(Collected data entries)
◆ ◆ ◆ ◆ ◆

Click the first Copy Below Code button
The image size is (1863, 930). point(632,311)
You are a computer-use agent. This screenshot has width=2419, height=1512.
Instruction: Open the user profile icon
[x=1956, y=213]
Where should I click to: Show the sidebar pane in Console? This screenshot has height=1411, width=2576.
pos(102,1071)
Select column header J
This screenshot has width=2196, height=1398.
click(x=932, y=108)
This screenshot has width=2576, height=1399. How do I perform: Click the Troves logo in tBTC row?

◆ ◆ ◆ ◆ ◆

Would you write out all of the data again, unchanged?

REPLY TO THE EXERCISE:
Click the first Copy Below Code button
The image size is (1863, 930). point(632,311)
You are a computer-use agent. This screenshot has width=2419, height=1512.
Instruction: Open the user profile icon
[x=1956, y=213]
Where should I click to: Show the sidebar pane in Console? This screenshot has height=1411, width=2576.
pos(102,1071)
Select column header J
This screenshot has width=2196, height=1398.
click(x=932, y=108)
This screenshot has width=2576, height=1399. How do I perform: Click the Troves logo in tBTC row?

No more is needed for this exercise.